The human designed rotary motor and the bacterial rotary motor share the same top-down design logic including many of same components in the same functional and spatial relationships. This connection is far stronger than the superficial similarities between human and natural bridges, pillars, or crosses. A major difference is that the latter are the result of natural processes creating configurations of matter directly driven by natural laws, and they do not need to meet tight constraints.
In contrast, human and biological engines represent configurations of materials which transcend their physical and chemical properties, and they must meet tight functional requirements in accordance with a top-down design logic in order to function. In addition, the configurations of atoms in both classes of motors require assembly processes which force pieces to form and fit together in ways which would never happen through purely natural processes.
Many biologists fully acknowledge the strong connection between the motors. For instance, Howard Berg described the flagellum as not simply similar to a human rotary motor, but he said it is a “rotary electric motor.” He even laid out the piece by piece comparisons:
Bacterial flagellar motor
The flagellar motor is a remarkably small rotary electric motor that drives a proximal hook ( flexible coupling ) and helical filament ( rigid propeller ).

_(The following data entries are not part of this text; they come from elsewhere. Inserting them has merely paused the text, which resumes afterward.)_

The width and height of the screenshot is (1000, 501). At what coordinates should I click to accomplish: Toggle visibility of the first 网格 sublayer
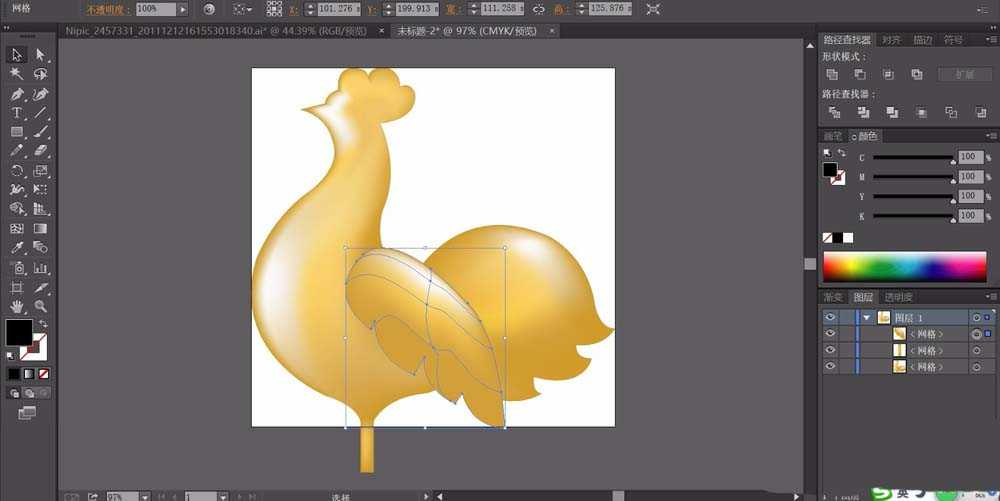tap(830, 334)
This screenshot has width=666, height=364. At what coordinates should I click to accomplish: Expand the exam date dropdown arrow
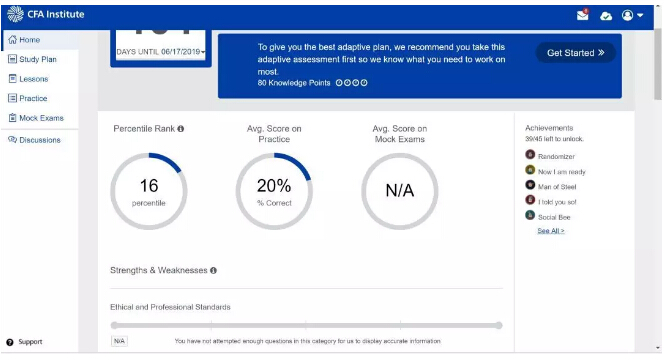(203, 52)
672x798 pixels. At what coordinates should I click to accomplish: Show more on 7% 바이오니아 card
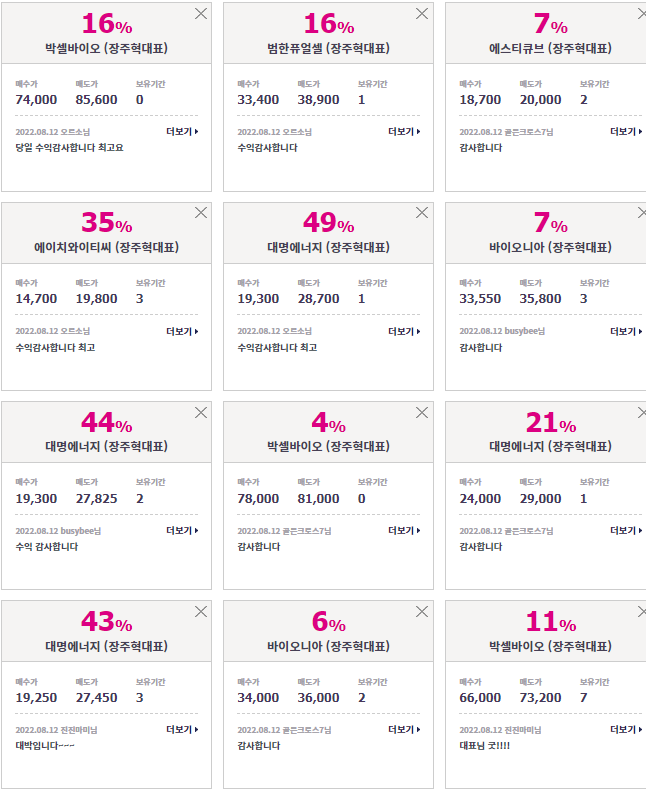(x=626, y=331)
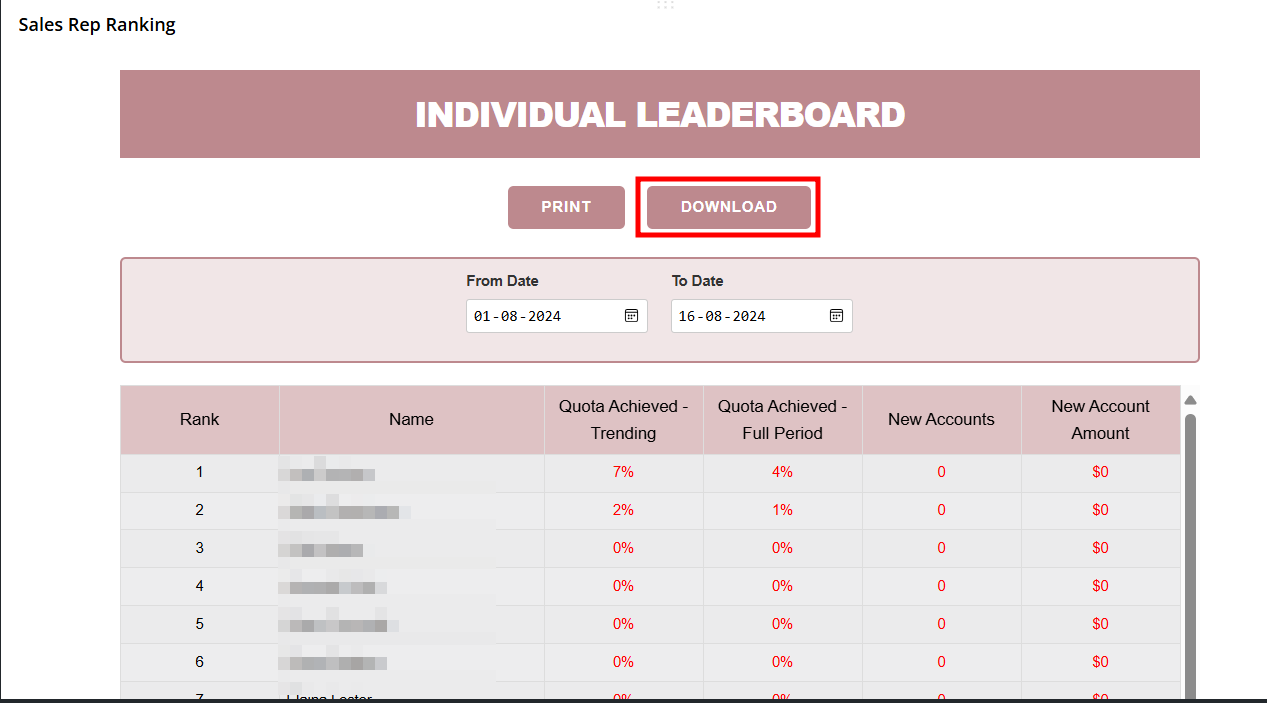
Task: Click the INDIVIDUAL LEADERBOARD banner title
Action: click(x=660, y=114)
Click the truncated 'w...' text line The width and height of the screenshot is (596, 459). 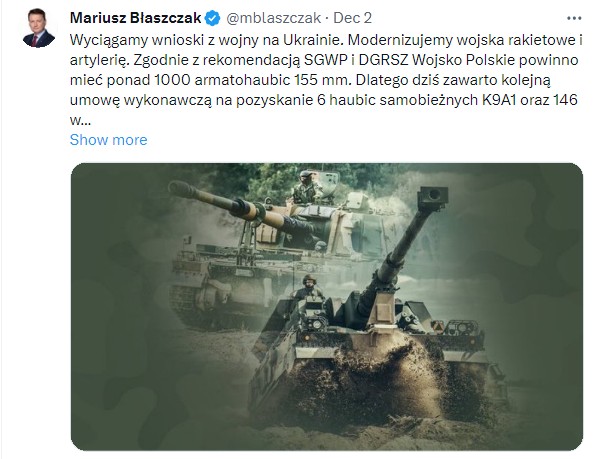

The motor components include a rod ( drive shaft ), L- and P-rings ( bushing ), MS-ring ( mounting plate ), and FliG, M, and N (circular arrays of subunits attached to the MS-ring that make up the cytoplasmic, or C-ring, also called the switch complex ). MotA and B act as force-generating elements ( pistons ), linked via MotB to the rigid framework of the cell wall. MotA engages FliG. Each force-generating element comprises four copies of MotA and two copies of MotB, which together constitute two transmembrane ion channels. The motors are powered by protons or sodium ions that flow through these channels from the outside to the inside of the cell, which, depending upon the configuration of the C-ring, drive the rod, hook, and filament CW or CCW. The chemotaxis signaling protein CheY–P (not shown) binds to FliM and N, enhancing CW rotation. At high loads, eight or more force-generating elements are active, each generating the same torque. The transport apparatus pumps rod, hook, and filament subunits into an axial pore, upon transfer from cytoplasmic chaperones via the ATPase complex. Other components (not shown) include FlgJ (rod cap, discarded upon rod completion), FlgD (hook cap, discarded upon hook completion), FliK (hook-length control protein), and FlgM (factor that blocks late-gene expression). It is commonly assumed that the MS- and C-rings rotate as a unit (as the rotor ), but this has yet to be shown experimentally. The MotA and MotB force-generating elements comprise the stator.